Copy the lines from the one containing "You are a GUI" through the end of the items, both included, leaving out the pictures.

* BEGIN PROVIDED DATA *

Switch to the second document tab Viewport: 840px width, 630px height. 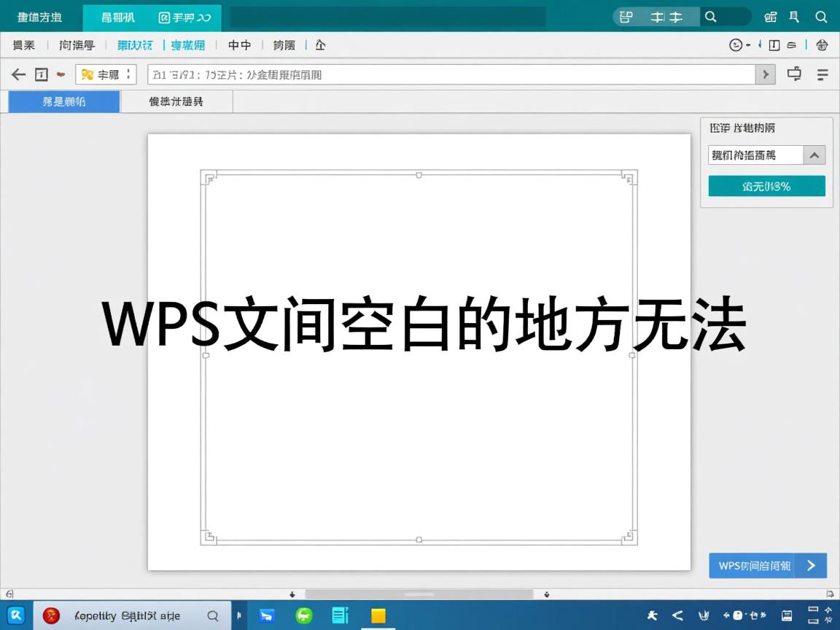(176, 101)
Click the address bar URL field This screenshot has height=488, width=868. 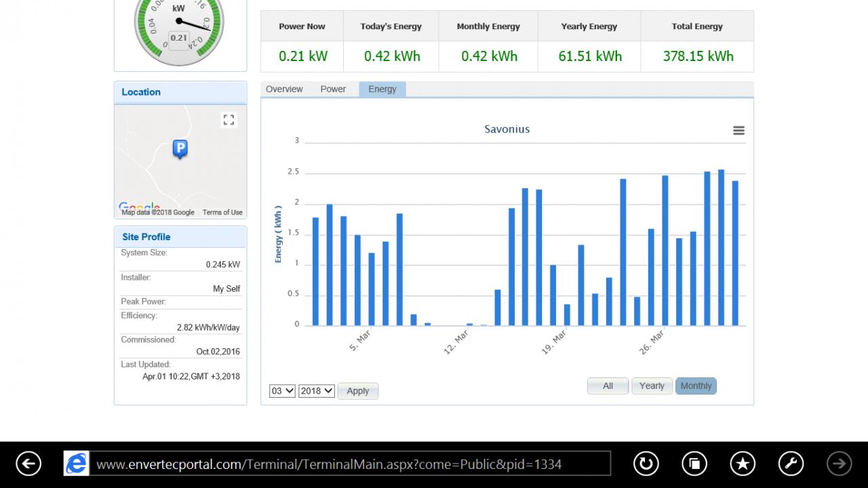click(x=350, y=464)
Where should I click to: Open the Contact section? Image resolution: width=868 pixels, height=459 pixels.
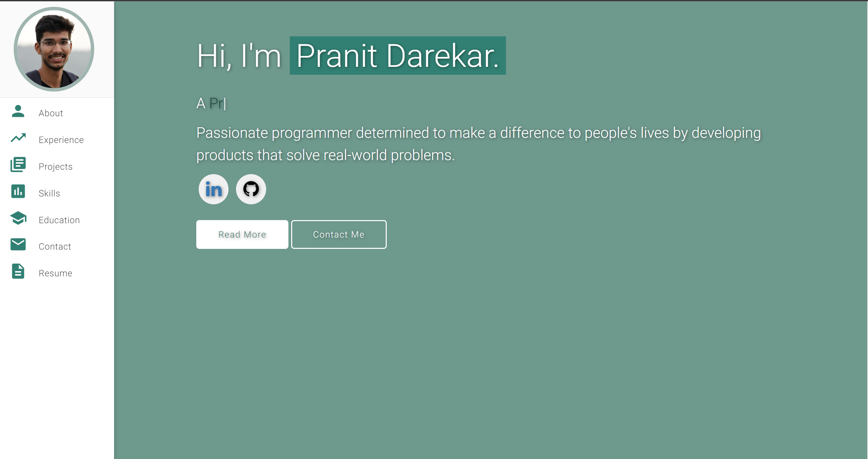point(54,246)
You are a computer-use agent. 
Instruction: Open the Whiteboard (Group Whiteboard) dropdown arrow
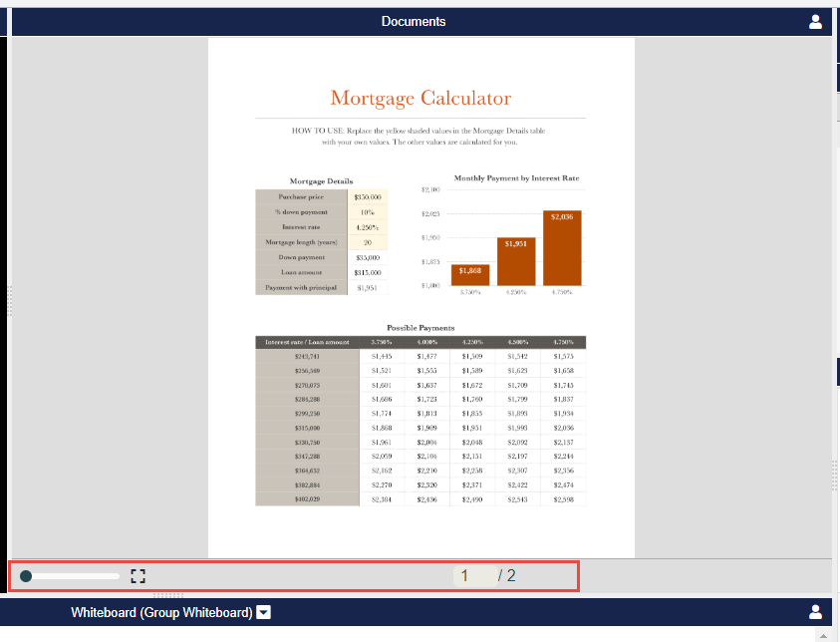(264, 612)
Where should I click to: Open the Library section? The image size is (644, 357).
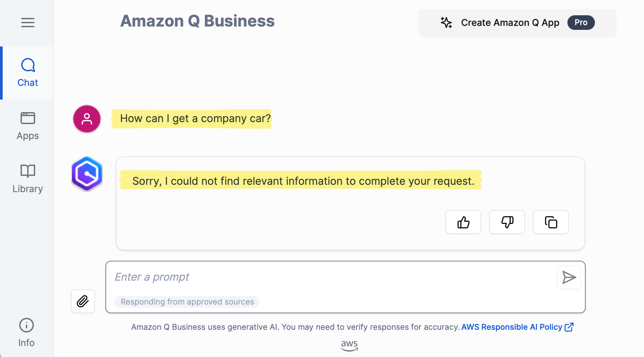(27, 179)
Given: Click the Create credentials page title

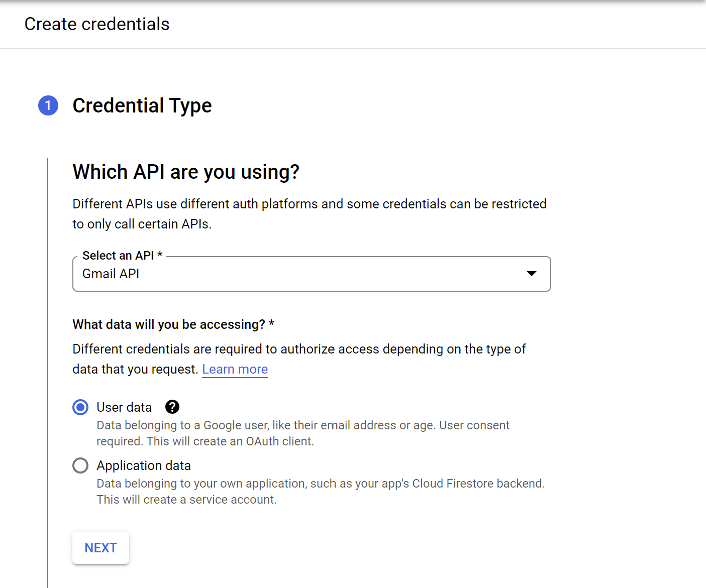Looking at the screenshot, I should [97, 24].
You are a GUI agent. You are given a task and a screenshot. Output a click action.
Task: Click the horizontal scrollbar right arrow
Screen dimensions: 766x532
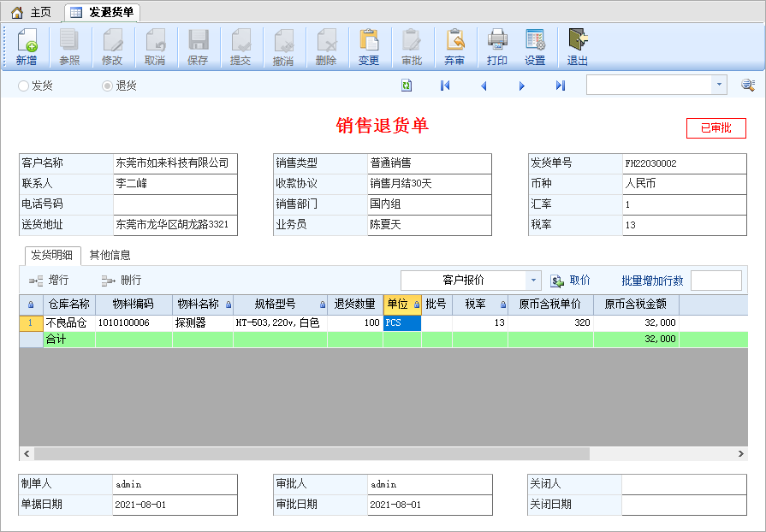739,453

* END PROVIDED DATA *

— TASK SOLUTION —
You are a GUI agent. You are given a task and a screenshot. Output a click action.
Task: Click the horizontal scrollbar right arrow
Screen dimensions: 766x532
739,453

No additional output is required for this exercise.